Autre conséquence des RTT, il n’y a plus de vérités établies dans les déplacements des touristes. Ainsi Bison Futé fut complètement désorienté ces dernières semaines, annonçant parfois des week-ends noirs qui sont devenus des week-ends verts… A l’Office de Tourisme de Dieppe, on ressent le phénomène. « En 2001, notre plus gros week-end en terme d’appels téléphoniques et de fréquentation fut celui de… La Toussaint. Les RTT changent complètement la donne, reprend Michel Agodi. Maintenant, on part le jeudi soir et on rentre le lundi. Dans le tourisme, il y a un principe de base : aucune règle n’est établie. Le tourisme, c’est très subjectif ».

Si l’été 2002 fut marqué par une augmentation de la fréquentation de l’Office de Tourisme, son directeur note que « c’est dû au mauvais temps. Les touristes sont venus nous voir pour savoir ce qu’ils pouvaient faire ».

Comment faire de Dieppe un véritable pôle d’attraction des touristes ? Michel Agodi note que « c’est en vendant la destination, pas les produits. Vendre la destination, c’est que nous tentons de faire avec d’autres professionnels de la Côte d’Albâtre, par exemple dans des salons. On doit d’abord vendre la destination et les produits viennent seulement ensuite. Le touriste ne vient pas pour le produit mais pour la renommée d’une ville ou d’une région ou pour les événements proposés ».

« L’effet SNCF de la Patrouille de France »

A ce titre, les commémorations du 60e anniversaire du 19 août 1942 ont constitué un point fort de la saison touristique 2002. « C’est formidable comme les touristes ont répondu à ces festivités, reprend Michel Agodi. Il y eut énormément de monde à Dieppe. Malheureusement, il y eut l’effet épouvantable lié à la non représentation de la Patrouille de France. Nous avons pêché auprès des personnes présentes sur la plage par manque de communication. C’est ce que j’appelle l’effet SNCF qui consiste à laisser les gens attendre sans les informer ».

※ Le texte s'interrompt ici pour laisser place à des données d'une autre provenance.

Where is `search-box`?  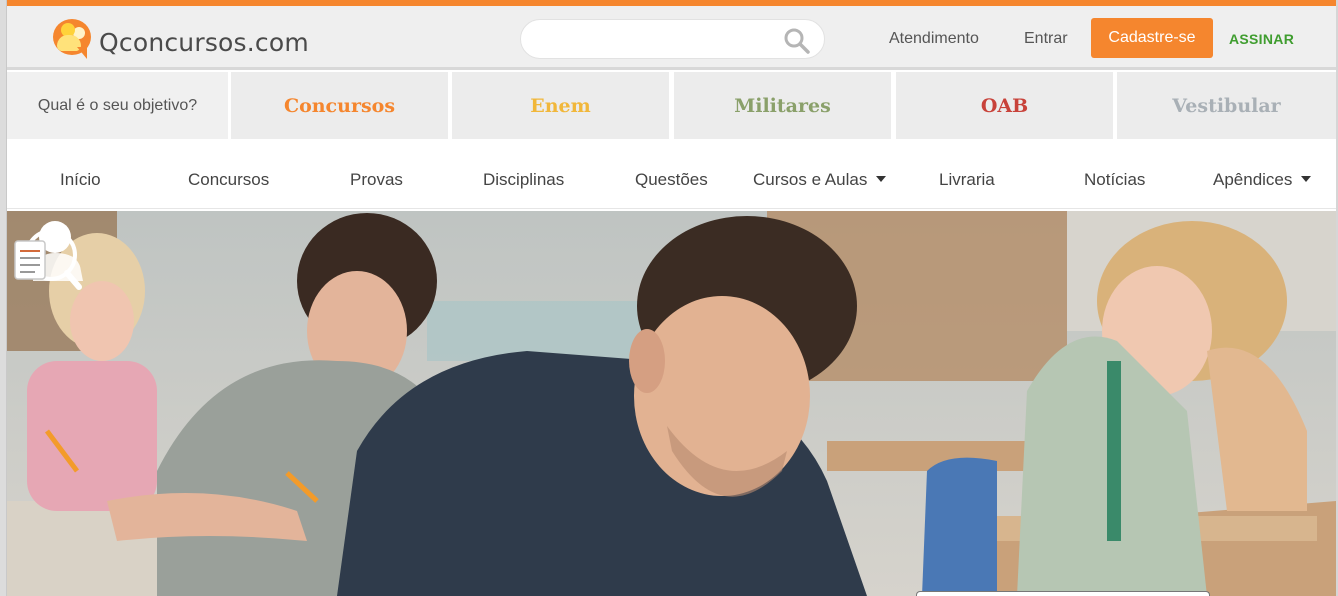
search-box is located at coordinates (672, 39).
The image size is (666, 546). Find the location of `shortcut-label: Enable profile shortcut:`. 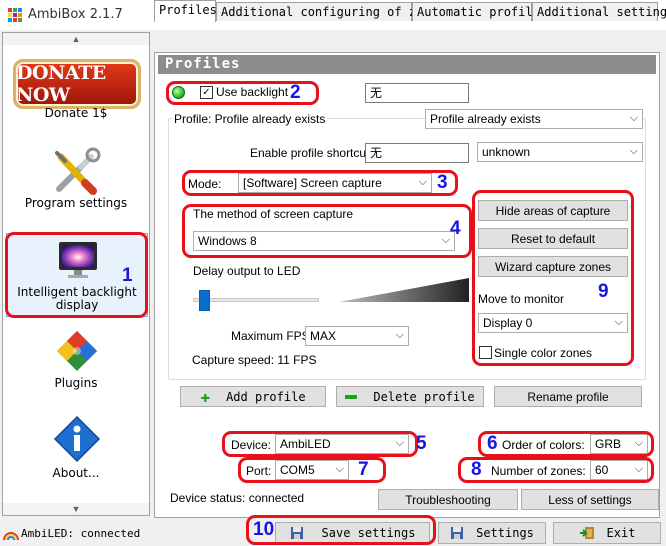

Forcément, l’Office de Tourisme en a entendu de toutes les couleurs : « Nous nous sommes fait engueuler, explique Michel Agodi. Il fallait comprendre ces gens qui ont fait 300 ou 400 kilomètres pour voir la Patrouille de France. Encore une fois, nous aurions dû communiquer. La ville de Dieppe n’y est pour rien dans la non représentation de la Patrouille de France et à l’arrivée, c’est elle qui ressort avec une mauvaise image ».

Si le soleil reste présent dans le ciel dieppois fin août et courant septembre, les professionnels du tourisme dieppois ne désespèrent pas de réussir un carton avec le Festival de Musique Ancienne puis le Festival de Cerfs-Volants. « La saison 2002, ce n’est pas le Nirvana mais ce n’est pas non plus la catastrophe, tempère Michel Agodi. La saison n’est pas encore loupée ». Certes, mais elle pourrait presque l’être si la pluie s’invite au-dessus des cerfs-volants.